This book is no PETA pamphlet. Unlike other agricultural exposes (like the movie Food, Inc., which appears to have played loose with important facts) I can’t find much criticism of Eating Animals beyond complaints of some over-the-top language and occasional sanctimony. I think those are fair points. But the overall message is powerful and untouchable.

I am astonished by how massive factory farming has become in just a few decades. The book says 50 billion birds are processed each year; other sources say it’s more like 10 billion. Whatever the true scale it’s an alarming number. The industry is careful to do it’s thing out of the public eye, which makes sense.
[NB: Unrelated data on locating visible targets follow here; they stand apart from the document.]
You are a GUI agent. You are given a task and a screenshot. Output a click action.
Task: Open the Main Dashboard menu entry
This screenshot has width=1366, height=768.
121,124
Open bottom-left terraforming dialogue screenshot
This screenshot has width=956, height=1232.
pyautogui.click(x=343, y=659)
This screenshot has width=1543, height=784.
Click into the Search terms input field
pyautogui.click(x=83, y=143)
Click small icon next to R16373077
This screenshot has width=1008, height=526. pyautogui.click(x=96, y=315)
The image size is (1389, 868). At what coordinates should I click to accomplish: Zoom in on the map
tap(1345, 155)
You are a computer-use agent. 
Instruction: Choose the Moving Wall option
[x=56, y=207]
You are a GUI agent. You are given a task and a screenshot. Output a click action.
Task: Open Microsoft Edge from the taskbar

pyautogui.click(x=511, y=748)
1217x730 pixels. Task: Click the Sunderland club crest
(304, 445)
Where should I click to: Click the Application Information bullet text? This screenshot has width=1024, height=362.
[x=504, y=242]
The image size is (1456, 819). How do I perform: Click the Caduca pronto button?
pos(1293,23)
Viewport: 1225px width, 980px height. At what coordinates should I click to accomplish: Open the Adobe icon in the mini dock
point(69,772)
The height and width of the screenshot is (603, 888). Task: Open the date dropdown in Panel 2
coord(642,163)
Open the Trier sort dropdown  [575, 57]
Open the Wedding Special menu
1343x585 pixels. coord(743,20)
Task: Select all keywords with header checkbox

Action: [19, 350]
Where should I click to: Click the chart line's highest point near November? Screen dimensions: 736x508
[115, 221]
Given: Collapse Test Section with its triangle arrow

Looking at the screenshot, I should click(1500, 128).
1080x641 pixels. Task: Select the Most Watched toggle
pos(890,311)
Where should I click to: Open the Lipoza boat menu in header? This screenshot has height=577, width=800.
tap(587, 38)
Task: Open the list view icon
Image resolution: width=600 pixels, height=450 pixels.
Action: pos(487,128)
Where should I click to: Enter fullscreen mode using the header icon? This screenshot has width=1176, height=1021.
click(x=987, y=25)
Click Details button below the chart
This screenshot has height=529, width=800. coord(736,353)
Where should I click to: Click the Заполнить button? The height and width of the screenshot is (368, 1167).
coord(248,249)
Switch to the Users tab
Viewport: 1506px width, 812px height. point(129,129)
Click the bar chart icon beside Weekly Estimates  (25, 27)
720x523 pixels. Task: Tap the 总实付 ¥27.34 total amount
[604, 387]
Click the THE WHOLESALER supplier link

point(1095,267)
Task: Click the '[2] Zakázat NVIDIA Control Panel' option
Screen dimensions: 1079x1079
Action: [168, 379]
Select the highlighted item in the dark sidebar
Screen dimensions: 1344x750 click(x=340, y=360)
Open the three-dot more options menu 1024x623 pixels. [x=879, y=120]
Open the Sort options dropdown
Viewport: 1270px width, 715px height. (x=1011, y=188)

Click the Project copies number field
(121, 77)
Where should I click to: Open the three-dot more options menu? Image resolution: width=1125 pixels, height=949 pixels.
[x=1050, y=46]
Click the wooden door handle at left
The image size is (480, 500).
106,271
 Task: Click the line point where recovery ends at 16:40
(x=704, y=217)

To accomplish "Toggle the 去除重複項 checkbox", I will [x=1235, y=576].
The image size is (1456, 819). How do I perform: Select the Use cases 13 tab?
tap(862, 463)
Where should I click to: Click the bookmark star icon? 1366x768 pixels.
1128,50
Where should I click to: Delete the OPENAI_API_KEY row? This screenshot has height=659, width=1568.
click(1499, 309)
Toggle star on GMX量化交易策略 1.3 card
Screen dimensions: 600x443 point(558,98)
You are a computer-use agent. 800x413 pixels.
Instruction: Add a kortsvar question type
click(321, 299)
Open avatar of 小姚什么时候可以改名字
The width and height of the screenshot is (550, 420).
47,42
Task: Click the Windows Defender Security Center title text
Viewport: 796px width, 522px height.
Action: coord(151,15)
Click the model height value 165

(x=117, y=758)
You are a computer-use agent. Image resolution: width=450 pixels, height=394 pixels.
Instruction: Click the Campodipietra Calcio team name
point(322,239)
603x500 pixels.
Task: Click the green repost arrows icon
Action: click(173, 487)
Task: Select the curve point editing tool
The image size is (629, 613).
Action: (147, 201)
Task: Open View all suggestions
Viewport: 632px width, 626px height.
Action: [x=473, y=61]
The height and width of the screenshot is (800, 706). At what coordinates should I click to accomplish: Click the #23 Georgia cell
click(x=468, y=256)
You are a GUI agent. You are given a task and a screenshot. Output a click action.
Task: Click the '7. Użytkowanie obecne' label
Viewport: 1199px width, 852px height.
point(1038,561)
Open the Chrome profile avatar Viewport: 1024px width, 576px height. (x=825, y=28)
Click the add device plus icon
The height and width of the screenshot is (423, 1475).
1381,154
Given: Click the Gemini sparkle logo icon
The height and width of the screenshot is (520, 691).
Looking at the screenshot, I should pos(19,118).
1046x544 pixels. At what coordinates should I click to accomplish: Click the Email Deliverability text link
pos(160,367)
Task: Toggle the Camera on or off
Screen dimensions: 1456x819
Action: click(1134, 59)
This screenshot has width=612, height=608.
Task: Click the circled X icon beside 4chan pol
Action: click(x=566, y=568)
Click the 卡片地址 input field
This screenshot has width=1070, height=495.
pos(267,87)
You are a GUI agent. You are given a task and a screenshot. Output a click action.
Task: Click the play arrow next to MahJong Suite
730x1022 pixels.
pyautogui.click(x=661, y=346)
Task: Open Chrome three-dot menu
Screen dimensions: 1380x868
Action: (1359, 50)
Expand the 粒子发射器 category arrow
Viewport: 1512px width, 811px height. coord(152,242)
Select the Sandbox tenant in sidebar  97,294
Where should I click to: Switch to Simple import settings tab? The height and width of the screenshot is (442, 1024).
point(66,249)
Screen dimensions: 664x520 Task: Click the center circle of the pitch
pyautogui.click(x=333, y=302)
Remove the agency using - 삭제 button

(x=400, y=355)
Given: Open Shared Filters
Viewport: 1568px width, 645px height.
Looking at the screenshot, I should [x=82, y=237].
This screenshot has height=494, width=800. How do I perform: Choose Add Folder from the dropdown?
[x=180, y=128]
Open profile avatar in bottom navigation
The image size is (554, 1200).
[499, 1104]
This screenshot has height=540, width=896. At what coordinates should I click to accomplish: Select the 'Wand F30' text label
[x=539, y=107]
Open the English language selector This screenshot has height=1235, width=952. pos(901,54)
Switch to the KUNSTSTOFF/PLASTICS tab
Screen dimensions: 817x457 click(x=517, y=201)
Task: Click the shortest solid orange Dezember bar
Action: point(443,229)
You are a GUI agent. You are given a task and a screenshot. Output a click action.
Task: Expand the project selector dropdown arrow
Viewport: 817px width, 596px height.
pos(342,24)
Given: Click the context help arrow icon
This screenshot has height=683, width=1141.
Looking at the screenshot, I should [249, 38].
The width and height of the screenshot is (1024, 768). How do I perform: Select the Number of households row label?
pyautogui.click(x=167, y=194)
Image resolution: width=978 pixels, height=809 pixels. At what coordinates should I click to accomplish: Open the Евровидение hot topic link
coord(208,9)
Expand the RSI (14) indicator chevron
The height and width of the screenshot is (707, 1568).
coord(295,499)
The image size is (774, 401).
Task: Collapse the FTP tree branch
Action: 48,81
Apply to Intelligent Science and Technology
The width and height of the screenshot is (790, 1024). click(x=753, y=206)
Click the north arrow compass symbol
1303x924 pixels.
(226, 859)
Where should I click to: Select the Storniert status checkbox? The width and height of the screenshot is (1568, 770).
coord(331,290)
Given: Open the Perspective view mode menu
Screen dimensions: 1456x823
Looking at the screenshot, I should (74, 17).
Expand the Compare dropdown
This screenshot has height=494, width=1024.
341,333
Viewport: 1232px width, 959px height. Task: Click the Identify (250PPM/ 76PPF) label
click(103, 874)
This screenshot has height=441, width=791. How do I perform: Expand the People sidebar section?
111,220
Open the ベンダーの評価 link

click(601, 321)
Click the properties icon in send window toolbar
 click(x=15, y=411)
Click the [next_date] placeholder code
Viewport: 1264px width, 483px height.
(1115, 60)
I think most people are okay with eating animals but would never be good with what goes on inside a factory farm.

The book has apparently convinced many a reader to stop. Not me. I did make a vow to never again eat factory-farmed meat, with just a few exceptions. For example, if I’m a guest at someone’s house I’ll enjoy whatever they prepare. But I don’t want my spending to support factory farming. Moreover, I simply can’t enjoy meat knowing the story behind it is probably a very disturbing one.

Honoring my vow has not been easy.

I’ve stopped buying chicken and turkey from the grocery store but have no idea where to buy poultry that enjoyed a good life and easy death. I look for pasture-raised beef but much of the cruelty happens in the slaughterhouse, pasture-raised or not. Then there’s the convenience thing. I type these words sitting in a McDonald’s where I just finished an egg and cheese biscuit—I was hungry, away from home and short on time—and I suspect the hen that laid those eggs did not enjoy a good life.

Mostly I just haven’t tried hard enough. But that’s changing right now. I hereby renew my vow to find meat that is not factory-farmed. I found some iPhone apps and websites designed to help consumers do this, and soon I will be all over them. I also promise to report back what I learn.

Interested? Watch this space.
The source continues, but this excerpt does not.